Silbano Hernández Díaz is vice president of culture and tourism for the Reynosa Chamber of Commerce. Originally from Houston, Hernández Díaz has a souvenir store just a couple of blocks from the Hidalgo-Reynosa International Bridge. Hernández Díaz said that compared to when he started five years ago, trade has dropped 40 to 50 percent. Much of the drop, he said, is due to a decrease in tourists from the U.S.

“I believe the news media in Reynosa and in Mexico does us a great disservice. You must not believe everything you see in the news. There are fights but they do not really bother us,” Hernández Díaz said.

“I do not like to watch the news because it is all negative. It is damaging the city, the businesses. The newspapers and the TV stations do not have the balance right. When I ask the reporters why they have all the bloody pictures on the front page, they tell me bad news sells. That is how they make their business. Why can’t they put the good news on the front page? Why can’t they report what the governor, the president, is saying?”

Hernández Díaz said the Reynosa chamber of commerce is doing well. He said it currently has 4,000-plus members and expects it to grow over the next year. “The economy is okay. We are making it,” he said.

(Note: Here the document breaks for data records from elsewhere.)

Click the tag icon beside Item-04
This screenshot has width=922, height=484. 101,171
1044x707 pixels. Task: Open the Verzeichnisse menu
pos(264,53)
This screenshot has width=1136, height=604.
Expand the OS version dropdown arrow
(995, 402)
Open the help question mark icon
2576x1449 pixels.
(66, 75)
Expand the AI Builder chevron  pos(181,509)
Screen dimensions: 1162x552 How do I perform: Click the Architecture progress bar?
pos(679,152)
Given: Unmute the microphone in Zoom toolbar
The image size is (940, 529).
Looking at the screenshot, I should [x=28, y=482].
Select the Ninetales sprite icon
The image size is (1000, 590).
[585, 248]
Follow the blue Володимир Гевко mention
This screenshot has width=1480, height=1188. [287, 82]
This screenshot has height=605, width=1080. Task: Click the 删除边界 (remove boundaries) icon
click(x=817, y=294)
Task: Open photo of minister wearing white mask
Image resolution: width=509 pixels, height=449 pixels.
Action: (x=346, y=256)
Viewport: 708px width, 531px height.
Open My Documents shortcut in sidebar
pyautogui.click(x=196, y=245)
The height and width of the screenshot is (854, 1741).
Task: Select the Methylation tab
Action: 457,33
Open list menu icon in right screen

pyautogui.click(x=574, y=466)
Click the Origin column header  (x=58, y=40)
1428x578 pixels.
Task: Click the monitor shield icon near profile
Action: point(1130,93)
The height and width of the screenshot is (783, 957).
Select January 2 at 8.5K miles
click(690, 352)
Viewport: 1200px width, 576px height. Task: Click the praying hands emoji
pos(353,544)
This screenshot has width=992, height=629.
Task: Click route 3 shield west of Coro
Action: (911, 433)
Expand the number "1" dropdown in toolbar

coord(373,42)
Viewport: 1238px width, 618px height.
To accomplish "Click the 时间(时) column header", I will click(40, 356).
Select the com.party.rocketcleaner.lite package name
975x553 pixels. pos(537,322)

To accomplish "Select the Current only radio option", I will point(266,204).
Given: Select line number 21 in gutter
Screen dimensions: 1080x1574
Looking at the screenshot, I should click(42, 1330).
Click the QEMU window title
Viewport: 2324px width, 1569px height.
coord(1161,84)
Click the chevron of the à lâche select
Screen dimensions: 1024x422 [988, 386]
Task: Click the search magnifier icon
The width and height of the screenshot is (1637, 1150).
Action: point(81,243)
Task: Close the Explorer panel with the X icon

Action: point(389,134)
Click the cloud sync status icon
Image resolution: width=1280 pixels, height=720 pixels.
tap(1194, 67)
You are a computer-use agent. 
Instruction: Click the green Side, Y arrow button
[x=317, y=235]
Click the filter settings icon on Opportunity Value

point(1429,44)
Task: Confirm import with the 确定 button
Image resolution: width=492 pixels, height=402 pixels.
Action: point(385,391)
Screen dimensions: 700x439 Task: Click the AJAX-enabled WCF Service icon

Hernández Díaz concluded his interview by encouraging American visitors to visit his store, which is at 805 Zaragoza. “We have hand-made sandals, hand-made pots of clay, Mexican candy and home-made fresh corn bread.” He said a great business expo will start next to Soriano Hidalgo next Tuesday. “It will run from Feb. 12 to March 10. Each Sunday there will be a different theme, catering for bikers, old cars, etc. It will be a lot of fun,” Hernández Díaz said.